La politique commerciale de l’Union européenne
et la libéralisation du marché intérieur :

deux raisons supplémentaires de voter NON

Frédéric Viale
25 février 2005

Frédéric Viale est membre d’Attac et coordinateur du groupe AGCS

Le traité établissant une Constitution pour l’Europe entre en résonance avec un autre traité international qui prévoit une libéralisation des services dans l’Union et dans le monde, l’Accord Général du Commerce des Services (AGCS).

Par ses dispositions le projet de traité constitutionnel (la Constitution) de l’Union européenne dépasse l’AGCS, en matière de libéralisation. La Constitution est en quelque sorte le fer de lance et le modèle pour les difficiles négociations en cours dans le cadre du cycle de Doha de l’Organisation mondiale du commerce (OMC).

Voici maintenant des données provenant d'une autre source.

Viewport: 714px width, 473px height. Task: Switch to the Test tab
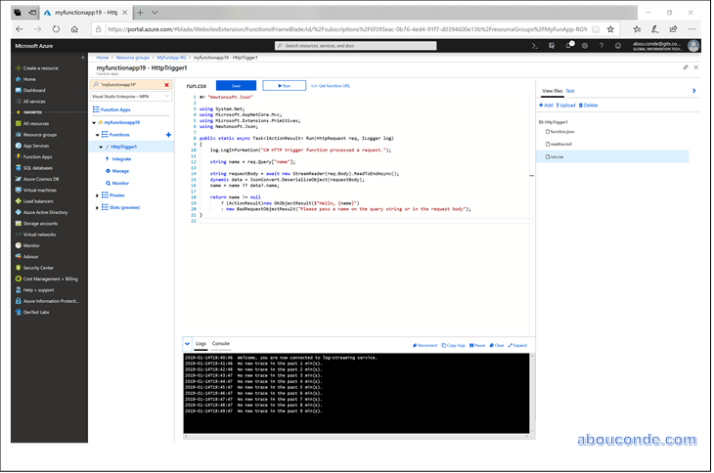[x=570, y=91]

L’AGCS a été signé en 1994 dans le cadre de l’OMC. Il prévoit l’établissement progressif du "plus haut niveau de libéralisation possible" (Préambule de l’Accord). La libéralisation progressive des services a pour conséquence recherchée de mettre en concurrence l’ensemble des services, définis par 12 secteurs et 161 sous-secteurs, dont seuls échappent les services régaliens de l’Etat, armée, police, justice, émission de monnaie. L’AGCS prévoit explicitement la libéralisation de l’investissement (par le "mode 3") qui permet aux capitaux d’aller et venir à leur guise sans contrôle. Le "mode 4" autorise les entreprises à établir des contrats de travail à durée déterminée avec les travailleurs non ressortissants de l’Union qui viennent exécuter une mission dans les Etats membres, à des conditions non précisées par l’AGCS.

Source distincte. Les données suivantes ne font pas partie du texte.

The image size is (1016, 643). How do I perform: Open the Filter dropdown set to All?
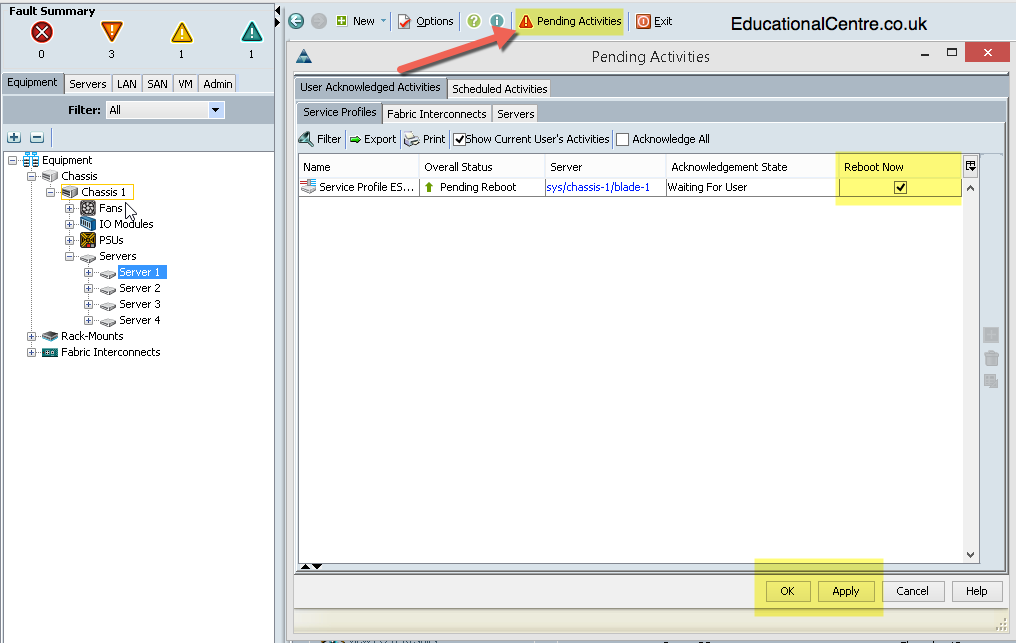click(x=165, y=110)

L’AGCS a comme caractéristique essentielle de s’attaquer aux réglementations intérieures des Etats, c’est-à-dire toutes "mesures" prises à quelque niveau que ce soit, national ou local, par le pouvoir politique ou par l’administration (Article 1). Ces réglementations ne doivent pas constituer des "obstacles non-nécessaires" au commerce (art. VI-4), sous peine de devoir être supprimées, y compris par le juge national (art. VI-2). La jurisprudence du GATT, qui a précédé l’OMC et auquel elle s’est substituée, définit clairement ce que sont des obstacles au commerce, obstacles qualitatifs ou qualitatifs, mais nul ne peut dire comment seront définis le caractère "non nécessaire" de ces obstacles. En réalité, ce sera la jurisprudence définie par l’Organe de Règlement des Différends (ORD), sorte de Tribunal interne de l’OMC, qui définira ce caractère non-nécessaire, et qui pourra dire que telle ou telle "mesure" nationale constitue un obstacle non-nécessaire au commerce. Il faut savoir à cet égard que l’ORD n’est soumis qu’aux règles du droit du commerce international, à l’exclusion de toutes les autres. C’est dire que ni le droit international (Déclaration universelle des droits de l’Homme, Pacte international relatif aux droits civils et politiques de 1966, etc.), ni le droit national (social, environnemental et autres droits), ne lui sont opposables. Les décisions de l’ORD peuvent aboutir à des sanctions des Etats. Elles sont donc très concrètes.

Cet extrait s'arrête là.